COUNTIES WITH HIGH COVID-19 RISK: SET #2
Zooming in: counties with insufficient sleep
In the visualization on the left each data point is a county and the placement along the horizontal axis is determined by the amount of sleep deprivation the county residents have. Per the US Center of Disease Control (CDC), from where this aspect of the data originates, adults need 7 or more hours of sleep/night for good health and well-being. The vertical axis is the COVID-19 death rate.
The grey Box of High Risk contains the counties where on average and compared to other US counties an unusually high number of residents died from COVID-19, in relation to the county’s overall population. The placement of the box tells us that a high rate of sleep deprivation (>37%) is common for these counties.
However, that’s not the full story: We see that the grey box has a mix of purple and yellow points, but only the yellow points are counties where high COVID-19 death rate is consistent. The green Bar of Confidence on top has just under 30% of the full length and the number next to it reads 0.277 accordingly.
This means that our risk assessment is still about 72% off. Not all counties with higher sleep deprivation rate are at higher than usual risk of COVID-19 death. We need to refine the pattern.
But we are on the right track. We do observe that there are only purple dots outside the grey box. That’s reassuring since it proves that our pattern mining engine did not overlook any county that is of interest for this specific pattern description (the yellow dots).
Zooming in further: sleep-deprived counties which are under-insured
Our pattern mining engine automatically refines the above pattern description by adding ‘percent (health) uninsured’ as a second feature. This constraint applies only to the counties part of the initial Box of High Risk. It is why there are fewer counties in this visualization now.
This sharpens our risk assessment to counties with a sleep-deprived population where 15% or more of its residents have no health insurance. The green Bar of Confidence now reads 77%. While we gained almost 50%, more work is needed to reach 100% — there are still some purple dots.
The final cut: sleep-deprived, under-educated counties with low participation in health insurance
The third automatic pattern refinement step leads to the final visualization on the left with the previous boxed counties ordered from the aspect of percent high school graduates.
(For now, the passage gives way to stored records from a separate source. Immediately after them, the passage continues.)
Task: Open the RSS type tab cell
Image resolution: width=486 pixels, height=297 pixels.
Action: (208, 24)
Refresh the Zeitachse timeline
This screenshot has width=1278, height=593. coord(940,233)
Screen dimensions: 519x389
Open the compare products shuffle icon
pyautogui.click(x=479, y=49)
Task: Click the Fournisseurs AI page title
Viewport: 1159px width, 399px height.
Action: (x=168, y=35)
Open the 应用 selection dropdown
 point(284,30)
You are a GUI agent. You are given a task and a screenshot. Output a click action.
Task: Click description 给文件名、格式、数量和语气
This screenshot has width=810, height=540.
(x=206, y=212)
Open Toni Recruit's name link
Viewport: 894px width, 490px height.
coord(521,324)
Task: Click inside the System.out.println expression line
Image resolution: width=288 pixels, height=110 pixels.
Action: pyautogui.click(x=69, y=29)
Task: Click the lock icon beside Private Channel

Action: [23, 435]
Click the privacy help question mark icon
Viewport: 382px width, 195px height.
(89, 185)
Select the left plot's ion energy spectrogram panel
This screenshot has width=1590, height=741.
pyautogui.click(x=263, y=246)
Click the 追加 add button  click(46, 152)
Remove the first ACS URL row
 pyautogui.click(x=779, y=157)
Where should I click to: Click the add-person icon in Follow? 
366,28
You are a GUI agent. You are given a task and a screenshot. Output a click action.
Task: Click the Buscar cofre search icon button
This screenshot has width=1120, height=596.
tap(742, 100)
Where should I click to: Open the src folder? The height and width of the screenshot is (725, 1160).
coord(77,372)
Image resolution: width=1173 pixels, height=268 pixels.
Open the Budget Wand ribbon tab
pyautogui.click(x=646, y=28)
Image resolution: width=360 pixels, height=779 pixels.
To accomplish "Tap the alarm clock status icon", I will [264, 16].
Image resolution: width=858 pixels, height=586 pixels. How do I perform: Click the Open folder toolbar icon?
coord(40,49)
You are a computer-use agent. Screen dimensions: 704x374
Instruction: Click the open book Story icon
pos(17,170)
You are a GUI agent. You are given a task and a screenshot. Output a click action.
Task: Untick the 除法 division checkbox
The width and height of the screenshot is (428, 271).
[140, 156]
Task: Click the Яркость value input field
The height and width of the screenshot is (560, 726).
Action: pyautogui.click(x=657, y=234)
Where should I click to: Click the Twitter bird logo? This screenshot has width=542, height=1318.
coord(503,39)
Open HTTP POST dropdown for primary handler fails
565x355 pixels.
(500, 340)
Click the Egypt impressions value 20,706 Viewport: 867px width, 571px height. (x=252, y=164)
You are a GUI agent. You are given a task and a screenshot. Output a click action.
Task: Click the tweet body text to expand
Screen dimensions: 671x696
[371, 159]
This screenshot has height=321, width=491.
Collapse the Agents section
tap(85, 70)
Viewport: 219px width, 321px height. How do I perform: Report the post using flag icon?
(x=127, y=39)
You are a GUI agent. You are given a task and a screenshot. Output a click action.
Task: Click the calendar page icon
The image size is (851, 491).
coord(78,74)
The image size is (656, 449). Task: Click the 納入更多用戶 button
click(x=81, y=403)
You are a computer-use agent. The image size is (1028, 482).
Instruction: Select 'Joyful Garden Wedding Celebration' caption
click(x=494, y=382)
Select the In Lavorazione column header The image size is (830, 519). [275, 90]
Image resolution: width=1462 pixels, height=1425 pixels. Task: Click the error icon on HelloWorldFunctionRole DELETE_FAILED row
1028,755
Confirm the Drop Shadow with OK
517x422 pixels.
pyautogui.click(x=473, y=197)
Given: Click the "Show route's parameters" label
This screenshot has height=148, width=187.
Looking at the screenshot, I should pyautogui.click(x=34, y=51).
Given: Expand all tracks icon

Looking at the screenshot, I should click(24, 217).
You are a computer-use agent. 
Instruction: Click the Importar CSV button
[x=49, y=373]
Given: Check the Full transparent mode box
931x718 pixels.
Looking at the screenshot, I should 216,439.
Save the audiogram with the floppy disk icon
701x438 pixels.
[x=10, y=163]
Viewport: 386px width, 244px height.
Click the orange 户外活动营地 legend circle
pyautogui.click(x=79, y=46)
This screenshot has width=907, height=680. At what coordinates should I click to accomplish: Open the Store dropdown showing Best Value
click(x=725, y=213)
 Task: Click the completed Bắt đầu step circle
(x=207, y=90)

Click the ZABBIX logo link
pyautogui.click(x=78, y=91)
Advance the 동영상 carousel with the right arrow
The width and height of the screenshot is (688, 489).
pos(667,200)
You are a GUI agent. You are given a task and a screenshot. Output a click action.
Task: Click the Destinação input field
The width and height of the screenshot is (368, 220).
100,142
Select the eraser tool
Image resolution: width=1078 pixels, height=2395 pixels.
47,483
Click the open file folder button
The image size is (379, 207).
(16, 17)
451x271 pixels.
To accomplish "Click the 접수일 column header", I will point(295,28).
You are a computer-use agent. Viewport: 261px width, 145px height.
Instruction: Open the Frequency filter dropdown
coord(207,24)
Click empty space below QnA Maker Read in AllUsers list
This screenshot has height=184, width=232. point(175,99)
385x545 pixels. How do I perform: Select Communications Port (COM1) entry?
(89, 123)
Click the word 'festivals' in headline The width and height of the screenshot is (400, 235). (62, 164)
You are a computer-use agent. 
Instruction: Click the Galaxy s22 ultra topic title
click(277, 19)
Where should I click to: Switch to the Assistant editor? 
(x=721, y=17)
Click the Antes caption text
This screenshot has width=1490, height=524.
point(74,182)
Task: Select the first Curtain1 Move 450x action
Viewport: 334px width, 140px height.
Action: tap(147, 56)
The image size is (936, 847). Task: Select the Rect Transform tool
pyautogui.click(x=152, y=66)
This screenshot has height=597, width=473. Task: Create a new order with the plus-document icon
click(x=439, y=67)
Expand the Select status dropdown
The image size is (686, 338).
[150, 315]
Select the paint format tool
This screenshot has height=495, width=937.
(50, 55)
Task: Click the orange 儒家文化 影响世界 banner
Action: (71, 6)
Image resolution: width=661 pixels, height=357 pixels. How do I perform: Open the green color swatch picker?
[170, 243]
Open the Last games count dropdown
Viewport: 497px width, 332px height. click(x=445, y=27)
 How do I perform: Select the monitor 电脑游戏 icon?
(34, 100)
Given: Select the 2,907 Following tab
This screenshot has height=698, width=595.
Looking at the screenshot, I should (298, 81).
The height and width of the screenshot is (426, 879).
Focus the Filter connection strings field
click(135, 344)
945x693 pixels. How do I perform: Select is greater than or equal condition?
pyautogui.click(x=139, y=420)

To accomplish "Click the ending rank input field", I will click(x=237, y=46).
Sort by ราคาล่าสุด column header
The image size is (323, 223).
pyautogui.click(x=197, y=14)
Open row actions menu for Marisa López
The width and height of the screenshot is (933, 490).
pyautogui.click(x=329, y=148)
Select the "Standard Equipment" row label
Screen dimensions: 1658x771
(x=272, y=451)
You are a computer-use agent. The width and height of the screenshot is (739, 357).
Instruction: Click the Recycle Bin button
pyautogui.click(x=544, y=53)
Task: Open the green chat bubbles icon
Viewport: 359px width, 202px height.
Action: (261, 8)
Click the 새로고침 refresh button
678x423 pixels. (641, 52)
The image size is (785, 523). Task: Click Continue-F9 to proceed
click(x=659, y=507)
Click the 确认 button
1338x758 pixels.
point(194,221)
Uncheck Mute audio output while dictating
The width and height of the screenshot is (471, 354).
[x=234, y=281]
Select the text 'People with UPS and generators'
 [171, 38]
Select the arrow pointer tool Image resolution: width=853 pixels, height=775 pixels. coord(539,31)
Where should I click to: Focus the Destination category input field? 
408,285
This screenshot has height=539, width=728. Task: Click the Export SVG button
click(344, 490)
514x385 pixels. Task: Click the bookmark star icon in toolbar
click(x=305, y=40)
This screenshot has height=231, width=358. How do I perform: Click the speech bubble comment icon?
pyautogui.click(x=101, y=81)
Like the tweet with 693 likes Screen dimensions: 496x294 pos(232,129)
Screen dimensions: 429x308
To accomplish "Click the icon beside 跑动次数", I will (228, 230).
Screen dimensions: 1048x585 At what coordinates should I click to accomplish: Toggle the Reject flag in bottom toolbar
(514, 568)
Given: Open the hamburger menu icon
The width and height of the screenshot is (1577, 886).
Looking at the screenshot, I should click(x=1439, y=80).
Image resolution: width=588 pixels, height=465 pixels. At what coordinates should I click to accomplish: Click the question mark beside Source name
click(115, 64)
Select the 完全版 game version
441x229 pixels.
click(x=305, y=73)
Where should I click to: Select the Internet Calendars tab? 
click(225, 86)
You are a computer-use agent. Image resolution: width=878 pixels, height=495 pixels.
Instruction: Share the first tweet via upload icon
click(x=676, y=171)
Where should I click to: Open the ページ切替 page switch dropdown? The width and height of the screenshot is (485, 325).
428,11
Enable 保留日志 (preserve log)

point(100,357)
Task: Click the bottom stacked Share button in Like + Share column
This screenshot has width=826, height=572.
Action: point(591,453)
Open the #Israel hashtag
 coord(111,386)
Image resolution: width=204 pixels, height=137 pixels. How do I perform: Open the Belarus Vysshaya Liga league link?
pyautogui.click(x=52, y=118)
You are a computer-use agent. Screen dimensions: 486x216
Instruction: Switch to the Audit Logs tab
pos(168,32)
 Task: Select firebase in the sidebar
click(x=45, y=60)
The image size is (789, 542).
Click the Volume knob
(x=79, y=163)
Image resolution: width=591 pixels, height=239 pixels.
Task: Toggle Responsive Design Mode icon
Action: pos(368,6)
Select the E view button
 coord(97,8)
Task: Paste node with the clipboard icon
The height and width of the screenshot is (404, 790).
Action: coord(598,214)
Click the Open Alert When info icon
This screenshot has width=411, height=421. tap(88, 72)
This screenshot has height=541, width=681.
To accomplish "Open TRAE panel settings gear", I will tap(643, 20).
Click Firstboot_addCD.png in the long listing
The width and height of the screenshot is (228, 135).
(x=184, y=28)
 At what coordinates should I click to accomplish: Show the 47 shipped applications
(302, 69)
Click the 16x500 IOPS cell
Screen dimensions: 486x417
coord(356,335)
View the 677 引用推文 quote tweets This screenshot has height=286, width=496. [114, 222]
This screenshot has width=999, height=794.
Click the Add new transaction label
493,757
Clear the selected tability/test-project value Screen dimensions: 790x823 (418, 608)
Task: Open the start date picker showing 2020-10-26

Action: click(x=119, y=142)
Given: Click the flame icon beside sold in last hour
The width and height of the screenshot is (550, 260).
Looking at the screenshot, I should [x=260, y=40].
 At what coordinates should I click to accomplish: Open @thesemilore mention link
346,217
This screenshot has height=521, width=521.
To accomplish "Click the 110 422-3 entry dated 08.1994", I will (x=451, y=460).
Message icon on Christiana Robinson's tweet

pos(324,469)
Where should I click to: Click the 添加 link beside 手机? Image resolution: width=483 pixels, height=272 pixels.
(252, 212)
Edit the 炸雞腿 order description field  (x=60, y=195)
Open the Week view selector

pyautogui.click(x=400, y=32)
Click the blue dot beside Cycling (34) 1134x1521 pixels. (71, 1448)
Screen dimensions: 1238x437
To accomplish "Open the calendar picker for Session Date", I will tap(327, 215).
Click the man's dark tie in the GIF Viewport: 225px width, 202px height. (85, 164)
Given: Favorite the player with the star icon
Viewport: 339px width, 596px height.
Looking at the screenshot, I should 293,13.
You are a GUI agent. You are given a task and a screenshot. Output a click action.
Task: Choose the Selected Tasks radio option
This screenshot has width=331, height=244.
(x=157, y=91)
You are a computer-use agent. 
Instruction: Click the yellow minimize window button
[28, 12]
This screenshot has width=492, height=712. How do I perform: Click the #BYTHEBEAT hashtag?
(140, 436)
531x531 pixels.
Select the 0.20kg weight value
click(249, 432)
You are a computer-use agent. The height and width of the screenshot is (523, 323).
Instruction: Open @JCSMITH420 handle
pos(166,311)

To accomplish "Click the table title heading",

We observe that counties where the percentage of residents without a high-school diploma is 17% and above have on average a COVID-19 death rate above US average.
Our software places the Box of High Risk at the statistically correct margin. There are no more purple points in the box which means that our risk assessment is razor sharp. The bottom-most green Bar of Confidence confirms this; it’s maxed out at 100%.
What we learn from this pattern is that counties where residents do not get sufficient sleep, are under-educated, and do not have health insurance are on average especially hard hit by the COVID-19 virus.
Likely the residents of these counties, due to their low education, need to work two or more low-level jobs that do not come with health benefits. Some of these jobs may even be during the night which exacerbates the lack of sleep.
What we do not know (yet) is why these factors affect a high COVID-19 death rate, but at least now we know where to look and explore to avoid this risk in the future. As such, the insights we gathered in our analysis are not the end but rather a beginning. They need to drive more studies and new policies in health care.